Blaauw theorizes why scale insects have not been as prevalent this year, ranging from a natural decline to the heat experienced this summer.
“Just like a natural boom and bust, we’ve had pretty huge scale populations the last three or four years, so the populations might have crashed. There’s also a fungus that attacks them that we saw quite a bit of it last year. That might have led to the population crash. Unfortunately, we don’t know enough about that fungus to know whether or not it’s actually doing anything,” Blaauw said.
“Also, the heat. Normally we get our first peak of activity in April and May, but we also had an abnormally hot season this year during April and May. That could have really slowed their development down. Their development stops at 91 degrees Fahrenheit. Once it gets too hot, they just shut down. We could also have seen some issues with the dry, hot spring.”
One management option that growers utilize every year is to apply two dormant sprays of horticultural oil. Producers make the applications once the trees are dormant and then before bloom next growing season. The high-volume sprays suffocate the San Jose scale. Blaauw stresses the importance of growers continuing with the sprays even when scale populations are down.

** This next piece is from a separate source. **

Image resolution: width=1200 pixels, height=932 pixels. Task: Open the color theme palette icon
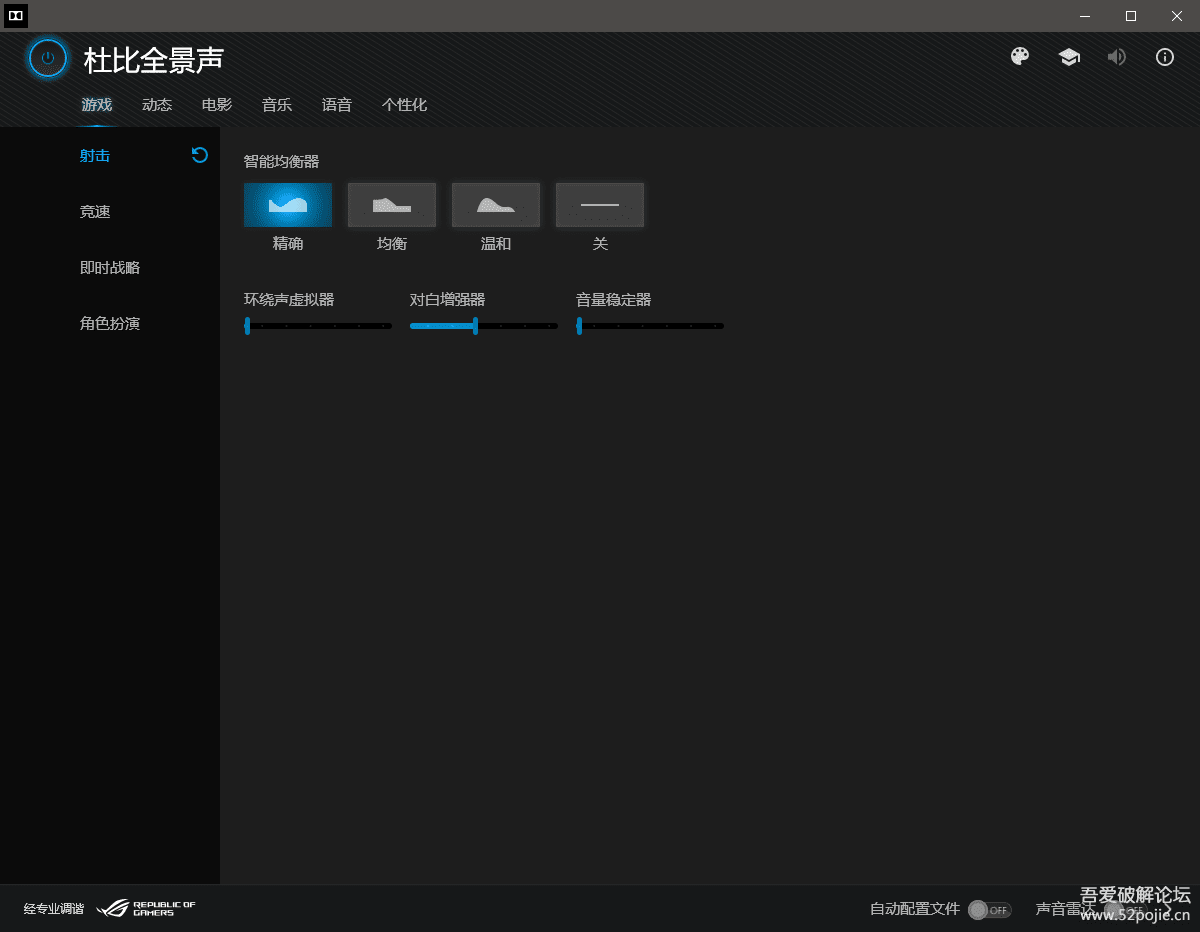(1020, 57)
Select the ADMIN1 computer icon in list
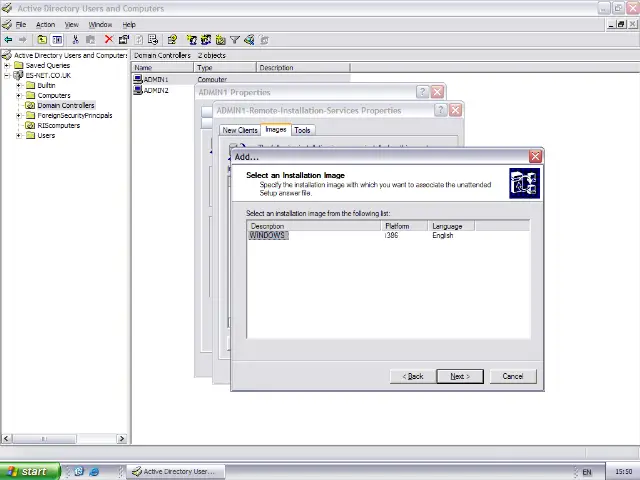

“All growers in the Southeast should do their dormant oil sprays regardless of what they’re doing now. They should still come back and do their oil sprays,” Blaauw said. “They can do that as soon as the trees go dormant, and some will do it between October to December and then another one in January or February. There’s a range of times that they can do it, but as long as they get those out, that really helps with the upcoming season. Even if we don’t have any issues this year, we want to stay on top of them. We can’t get lazy during the dormant season.”